Darlings, The Twilight Saga: Eclipse was sooo bad/good in that way that only vampire fiction adapted to the silver screen can be. You know, like the French have belle-laide? The Twilight franchise has bad/good, meaning the movie is obv no Citizen Kane, but thoroughly entertained me in its sometimes ridiculous, gratuitous exploitation of boys who bring out an inner cougar I never knew I harbored. What’s even more amaze than that is that I managed to HEAR the movie despite being seated with my gal Tamar and some of her fellow work friends in front of THE loudest, most obnoxious movie patron in the history of Glamerica. She was one of those people who, like motorists, who turn up their bass to the point of disturbing an entire neighborhood under the false delusion they’re doing them a favor by sharing their “great” music taste, provided an unsolicited commentary of every single scene at a booming level. She shared her completely moronic viewpoint with everyone so that we had to strain to hear the dialogue. She also, in case there’s a single person on the isle of Manhattan who didn’t hear, is on Team Edward. Anywho. Let’s start with what I liked about the movie.

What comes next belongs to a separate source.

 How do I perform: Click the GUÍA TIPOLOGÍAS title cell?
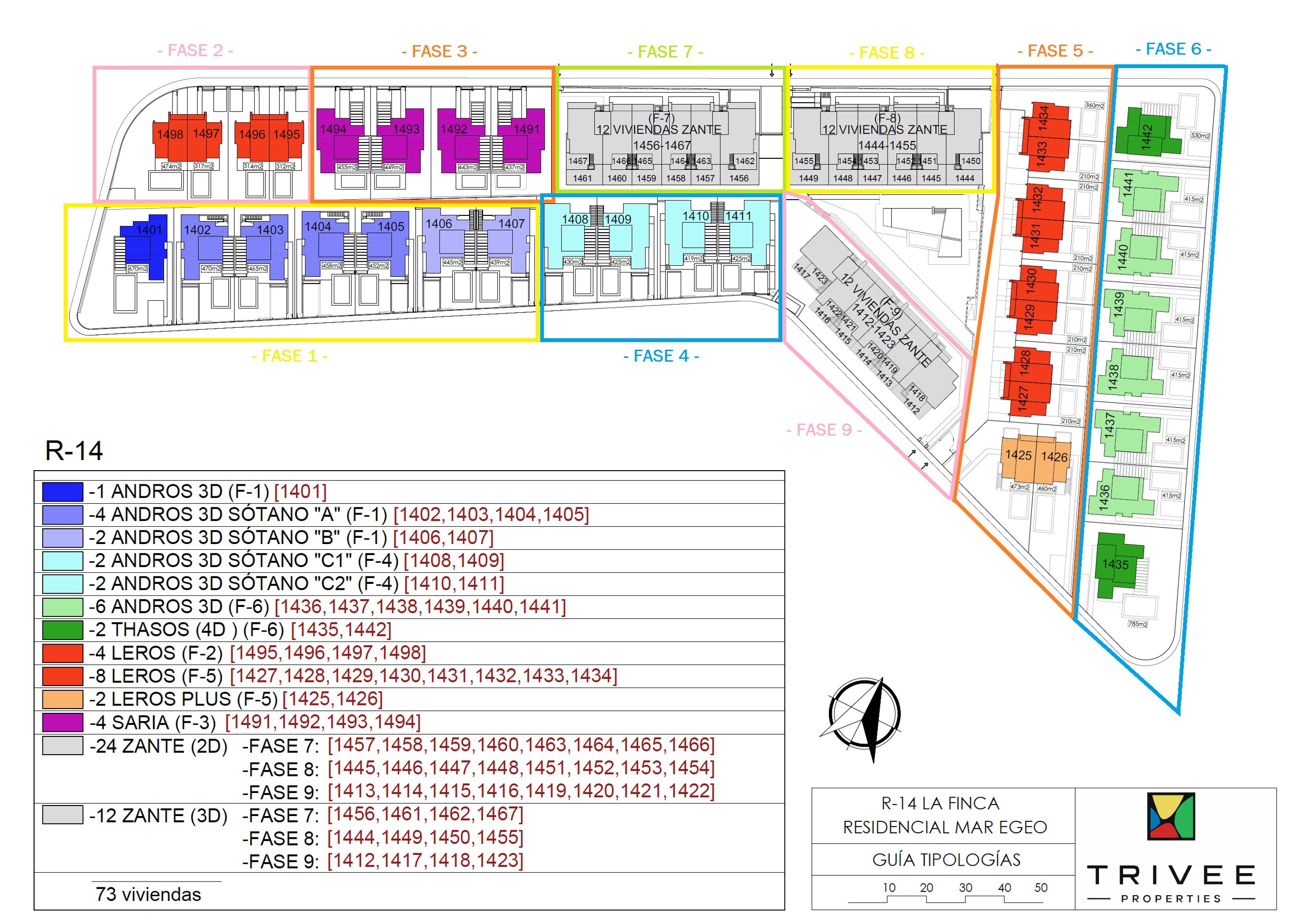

P.S. In case you missed it, check out my thoughts on Twilight and New Moon.
Aesthetically, the movie has made major moves into this decade from a sartorial and beauty standpoint. Exhibit A: I loved Rosalie Hale‘s devastating icy violet eye shadow. My guess is that it’s a NARS Night Fairy lookalike, if not that exact shade. STUNNING. I replicated the look this morning on myself.
The production value was vastly improved from both Twilight and New Moon. Eclipse also, refreshingly, makes fun of itself.
Kristen Stewart finally figuratively exfoliated herself of her annoying hair-twirling tic (and I say this as someone who occasionally twirls her hair). She also plays Bella in a far less annoying way. That said, I wish she’d break free, in the words of Freddie Mercury, from her ’90s fashion, which looks like leftover costumes from the set of My So-Called Life. And stop being a mouth-breather. And get a better WIG–wait, was this the section of stuff I liked? More on that later.
The somewhat hackneyed gentlemen of yore so prevalent in vampire fiction of which I never tire. Why? Because in contrast with these total douchebags we’re dealing with here, they’re the cultural equivalent of lemon sorbet. Case in point, see dialogue from the film. Bella is trying to convince Edward to sleep with her (can you blame a girl?) and Edward says: “I’m from a different era. Things were… less complicated. For instance, I was considered a man at eighteen. Had I met you then, I’d have courted you…. and called on you at home. We’d have taken chaperoned strolls, or had iced tea on the front porch. I might have even stolen a kiss or two. And after asking you father’s permission, I’d have gotten down on one knee.”
Chaperoned strolls? Having a drink (a non-alcholic one!) with a boy during the daytime hours–wait, he actually wants to have one BEFORE 11PM–with no funny business in mind? Consider me charmed.
The fact that the total queen next to me squealed “Slut!” when it was revealed that Edward was interested in PG activities while Bella was clearly into getting spicy.
The casting of Leah Clearwater–what a venomous ho, right?
So, so much shirtless TLaut, who’s now legal. Thank you, universe, for small pleasures.
Far more Architectural Digest scenes of the Cullens’ house–love!
The tent scene did not disappoint.
The Let’s Get Lost song by Beck & Bat for Lashes (clearly the best band name, ever) on the The Twilight Saga: Eclipse soundtrack is my new fave song. I listened to it on repeat my entire walk to work.
Jasper suddenly remembers he’s southern and uses this completely new accent with us.
Bella‘s wig–horrendous. There’s one scene where her hair is half-up and she may as well have asked a cat to sit on her head. It would have looked as real.
Edward has reinvented himself as Brandon Walsh with his VERY 90210 sideburns. A subtle nod to Bella’s ’90s aesthetic? Someone call Mrs. Beasley.
BDH (Bryce Dallas Howard) was totally miscast. She’s so NOT a villain. Rachelle Lefevre was IT–she performed that acrid, nefarious role with aplomb. She’s been replaced with a pretty girl with the total WRONG vibe. Dude, that’s Richie Cunningham‘s daughter. That’s all I could see.
The famous makeout scene DID disappoint. Give the people the full PG-13 rating they paid for. And by people, I mean me.
Overall though, it was definitely worth seeing: It actually exceeded my expectations. I’ll likely blow my allowance on a second viewing sometime this month in-theater. What did you think of the movie? Do tell!